DONNA HUDDLESTON: IN PERSON
DONNA HUDDLESTON: IN PERSON
at SIMON LEE GALLERY, LONDON (21 JANUARY 2021 – 26 FEBRUARY 2022)
Frame London have collaborated with the artist Donna Huddleston to create some exceptional and unique frame designs for the artists first solo show at Simon Lee Gallery.
There will be a variety of unique frames on display that we will showcase on our website and instagram in the following weeks.

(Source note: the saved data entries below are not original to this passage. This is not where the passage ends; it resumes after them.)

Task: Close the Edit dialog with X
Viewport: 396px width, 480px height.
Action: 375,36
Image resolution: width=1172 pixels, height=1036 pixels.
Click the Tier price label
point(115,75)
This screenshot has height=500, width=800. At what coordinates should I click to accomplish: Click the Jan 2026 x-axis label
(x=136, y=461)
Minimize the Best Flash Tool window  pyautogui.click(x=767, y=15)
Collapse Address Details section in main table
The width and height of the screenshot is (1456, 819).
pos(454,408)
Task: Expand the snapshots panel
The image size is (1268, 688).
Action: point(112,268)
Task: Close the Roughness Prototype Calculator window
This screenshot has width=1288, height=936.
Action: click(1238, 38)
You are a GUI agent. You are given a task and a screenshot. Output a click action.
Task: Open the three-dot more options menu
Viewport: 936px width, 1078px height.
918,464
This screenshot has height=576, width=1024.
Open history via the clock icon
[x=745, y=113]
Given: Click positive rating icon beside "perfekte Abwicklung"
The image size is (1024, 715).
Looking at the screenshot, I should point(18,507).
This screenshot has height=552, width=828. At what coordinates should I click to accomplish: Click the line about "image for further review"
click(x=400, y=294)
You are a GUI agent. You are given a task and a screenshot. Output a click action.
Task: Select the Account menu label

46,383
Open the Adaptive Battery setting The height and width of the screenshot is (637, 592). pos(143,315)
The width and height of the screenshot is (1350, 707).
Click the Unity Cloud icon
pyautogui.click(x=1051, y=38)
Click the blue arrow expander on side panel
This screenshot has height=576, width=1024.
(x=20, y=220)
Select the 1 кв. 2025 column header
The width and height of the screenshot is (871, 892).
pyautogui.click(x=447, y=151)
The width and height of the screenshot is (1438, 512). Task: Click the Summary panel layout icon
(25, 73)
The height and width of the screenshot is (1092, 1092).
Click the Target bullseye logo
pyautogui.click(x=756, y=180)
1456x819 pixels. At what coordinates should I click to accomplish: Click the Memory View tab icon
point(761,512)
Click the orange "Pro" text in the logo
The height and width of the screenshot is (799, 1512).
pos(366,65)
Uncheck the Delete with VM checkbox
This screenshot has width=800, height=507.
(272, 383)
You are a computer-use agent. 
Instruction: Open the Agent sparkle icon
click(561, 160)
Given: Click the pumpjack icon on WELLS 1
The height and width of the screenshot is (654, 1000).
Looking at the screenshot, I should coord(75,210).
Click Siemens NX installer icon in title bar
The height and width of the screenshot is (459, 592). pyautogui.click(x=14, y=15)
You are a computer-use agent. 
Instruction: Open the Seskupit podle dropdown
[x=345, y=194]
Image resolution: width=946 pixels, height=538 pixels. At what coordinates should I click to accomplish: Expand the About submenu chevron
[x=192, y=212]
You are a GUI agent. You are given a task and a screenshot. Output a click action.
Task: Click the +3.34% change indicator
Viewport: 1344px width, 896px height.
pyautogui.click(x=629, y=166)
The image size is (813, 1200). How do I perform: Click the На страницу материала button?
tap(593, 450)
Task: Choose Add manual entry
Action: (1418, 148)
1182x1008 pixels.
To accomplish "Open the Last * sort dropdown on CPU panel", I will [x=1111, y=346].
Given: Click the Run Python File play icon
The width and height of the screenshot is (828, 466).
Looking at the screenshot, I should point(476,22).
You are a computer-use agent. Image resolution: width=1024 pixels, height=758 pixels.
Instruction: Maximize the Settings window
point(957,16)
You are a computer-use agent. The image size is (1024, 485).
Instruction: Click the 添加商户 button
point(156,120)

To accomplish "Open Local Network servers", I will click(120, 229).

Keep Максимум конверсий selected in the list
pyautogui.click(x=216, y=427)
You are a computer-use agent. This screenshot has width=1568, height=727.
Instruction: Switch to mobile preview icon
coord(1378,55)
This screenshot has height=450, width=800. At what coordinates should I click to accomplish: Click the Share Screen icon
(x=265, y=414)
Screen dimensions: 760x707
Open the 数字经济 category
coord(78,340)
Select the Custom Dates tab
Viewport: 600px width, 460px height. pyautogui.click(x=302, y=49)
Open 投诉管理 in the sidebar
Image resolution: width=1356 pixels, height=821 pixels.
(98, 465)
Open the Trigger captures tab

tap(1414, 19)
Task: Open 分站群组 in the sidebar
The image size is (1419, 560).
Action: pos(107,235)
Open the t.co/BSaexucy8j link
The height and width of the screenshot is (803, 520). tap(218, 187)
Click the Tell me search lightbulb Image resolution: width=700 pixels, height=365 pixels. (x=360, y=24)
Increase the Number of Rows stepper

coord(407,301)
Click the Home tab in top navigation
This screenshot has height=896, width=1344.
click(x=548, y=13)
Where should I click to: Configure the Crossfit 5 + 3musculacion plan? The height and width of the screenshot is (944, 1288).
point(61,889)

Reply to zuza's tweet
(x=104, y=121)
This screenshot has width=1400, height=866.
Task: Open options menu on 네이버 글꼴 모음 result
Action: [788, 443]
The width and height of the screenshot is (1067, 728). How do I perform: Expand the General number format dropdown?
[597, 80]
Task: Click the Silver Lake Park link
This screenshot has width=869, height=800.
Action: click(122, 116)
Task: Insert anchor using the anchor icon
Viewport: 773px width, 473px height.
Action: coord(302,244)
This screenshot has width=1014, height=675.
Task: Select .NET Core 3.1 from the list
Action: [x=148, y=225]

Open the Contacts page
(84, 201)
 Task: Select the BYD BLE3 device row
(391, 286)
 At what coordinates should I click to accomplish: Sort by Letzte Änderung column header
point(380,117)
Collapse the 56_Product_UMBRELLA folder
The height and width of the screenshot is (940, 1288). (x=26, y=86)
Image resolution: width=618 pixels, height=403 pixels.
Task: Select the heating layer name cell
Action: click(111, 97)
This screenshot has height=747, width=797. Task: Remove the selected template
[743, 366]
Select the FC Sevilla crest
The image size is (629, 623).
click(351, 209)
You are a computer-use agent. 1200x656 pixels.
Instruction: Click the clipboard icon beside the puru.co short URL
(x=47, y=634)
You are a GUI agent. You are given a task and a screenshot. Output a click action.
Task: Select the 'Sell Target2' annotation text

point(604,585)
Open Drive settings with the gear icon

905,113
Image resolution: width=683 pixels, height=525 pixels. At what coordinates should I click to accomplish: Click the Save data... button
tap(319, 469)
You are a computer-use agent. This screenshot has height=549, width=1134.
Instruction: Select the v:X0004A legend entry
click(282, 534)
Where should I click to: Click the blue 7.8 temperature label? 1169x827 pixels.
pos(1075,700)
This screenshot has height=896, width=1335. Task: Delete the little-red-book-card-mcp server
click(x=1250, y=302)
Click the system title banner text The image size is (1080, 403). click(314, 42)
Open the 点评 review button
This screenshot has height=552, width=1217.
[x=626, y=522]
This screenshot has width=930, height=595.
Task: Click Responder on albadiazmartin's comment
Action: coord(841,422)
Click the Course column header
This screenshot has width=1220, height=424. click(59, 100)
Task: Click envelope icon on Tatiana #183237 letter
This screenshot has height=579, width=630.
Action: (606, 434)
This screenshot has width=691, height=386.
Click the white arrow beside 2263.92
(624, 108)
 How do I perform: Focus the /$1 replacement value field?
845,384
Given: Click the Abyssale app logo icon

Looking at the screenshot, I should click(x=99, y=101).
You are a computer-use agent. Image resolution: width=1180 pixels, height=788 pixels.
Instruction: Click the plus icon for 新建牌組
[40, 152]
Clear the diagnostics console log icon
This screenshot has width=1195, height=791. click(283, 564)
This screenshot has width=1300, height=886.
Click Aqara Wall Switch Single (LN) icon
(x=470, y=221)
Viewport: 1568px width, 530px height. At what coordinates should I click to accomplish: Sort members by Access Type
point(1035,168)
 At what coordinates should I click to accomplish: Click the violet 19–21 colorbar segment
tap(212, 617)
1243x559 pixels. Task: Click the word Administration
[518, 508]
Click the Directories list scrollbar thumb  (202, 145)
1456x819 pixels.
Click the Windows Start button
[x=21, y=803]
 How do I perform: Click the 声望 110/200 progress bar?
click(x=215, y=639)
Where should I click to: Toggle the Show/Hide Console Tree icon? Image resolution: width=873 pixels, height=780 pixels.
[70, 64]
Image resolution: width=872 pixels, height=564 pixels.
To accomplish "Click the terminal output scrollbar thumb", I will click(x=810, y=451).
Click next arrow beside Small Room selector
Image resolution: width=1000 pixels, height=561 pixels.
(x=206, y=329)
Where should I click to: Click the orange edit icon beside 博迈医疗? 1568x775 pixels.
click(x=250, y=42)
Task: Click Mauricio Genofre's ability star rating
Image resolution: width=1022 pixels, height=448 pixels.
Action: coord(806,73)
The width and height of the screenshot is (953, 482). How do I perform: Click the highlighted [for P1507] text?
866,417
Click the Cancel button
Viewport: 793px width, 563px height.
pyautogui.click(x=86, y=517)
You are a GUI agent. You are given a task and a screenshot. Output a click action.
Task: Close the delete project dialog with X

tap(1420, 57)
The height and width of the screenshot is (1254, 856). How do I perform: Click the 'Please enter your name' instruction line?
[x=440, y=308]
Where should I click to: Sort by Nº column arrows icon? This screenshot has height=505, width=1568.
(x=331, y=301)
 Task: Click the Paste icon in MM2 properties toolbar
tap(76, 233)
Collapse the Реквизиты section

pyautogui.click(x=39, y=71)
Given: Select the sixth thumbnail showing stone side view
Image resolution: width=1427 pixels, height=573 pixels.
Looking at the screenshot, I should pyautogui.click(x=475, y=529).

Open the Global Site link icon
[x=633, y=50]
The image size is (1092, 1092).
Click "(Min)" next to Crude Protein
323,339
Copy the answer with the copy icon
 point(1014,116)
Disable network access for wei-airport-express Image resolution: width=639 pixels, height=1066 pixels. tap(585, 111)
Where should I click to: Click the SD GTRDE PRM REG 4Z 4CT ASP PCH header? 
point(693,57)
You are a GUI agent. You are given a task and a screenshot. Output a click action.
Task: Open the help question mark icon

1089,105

We highly recommend this show, Donna is an artist of exceptional talent and seeing these works in person is well worth the visit.
Gallery press release:
Simon Lee Gallery is pleased to announce Donna Huddleston: In Person. For her inaugural exhibition with the gallery, the artist presents new works on paper that explore themes of doubles, stand ins and performance. Huddleston’s dramatic compositions collapse the boundaries between life and theatre, inspired by a range of influences from the worlds of film, literature, design and the visual arts. An early career in set and costume design precipitated a preoccupation with the ephemerality of scenic design and performance, evident in her works’ careful staging. The enigmatic figures that occupy Huddleston’s richly decorative world seduce with mystifying gestures and sideways glances that evade clear-cut narrative. This cinematic quality is echoed in the time-based process of drawing itself, each work’s suspenseful narrative unfolding as though a scene from a screenplay. Underpinning Huddleston’s research for these latest works are the films of Rainer Werner Fassbinder and Chantal Akerman. At the centre of this new body of work is Huddleston herself, whose profile resonates across a number of pictures, from the poised, highly-coiffed figure in The Stand In to the graphic contours of pharaonic-seeming statuary that spool across a suite of silverpoint drawings. Nevertheless these works forgo the traditional hallmarks of selfportraiture and in this way, the artist acts out a range of theatrical roles, from master of ceremonies to understudy, waiting impatiently in the wings to reveal herself as the leading lady. Playing more literally with the process of doubling up, in Time Passed, Huddleston layers one drawing on top of another, obscuring the rippled glass of a toscale window. Several other works extend the romantic pictorial motifs that have filtered in and out of Huddleston’s work since her early career, from the piano keyboard of New Moon to the tulip-laden composition of Eclipse. The evocation of memory through texture has long since been the formalist ambition of her drawings, epitomised by a carnation motif executed in Caran d’ache colour pencil that ripples throughout the exhibition, most prominently in Personal Development, where it blossoms near-sculpturally from the page. A revivalist atmosphere permeates Huddleston’s new work, from the Art Deco-like appropriation of Egyptian culture, to her subjects’ 1970s and 80s costume and styling, ultimately creating a dream-like sense of unreality akin to the make-believe world of the stage.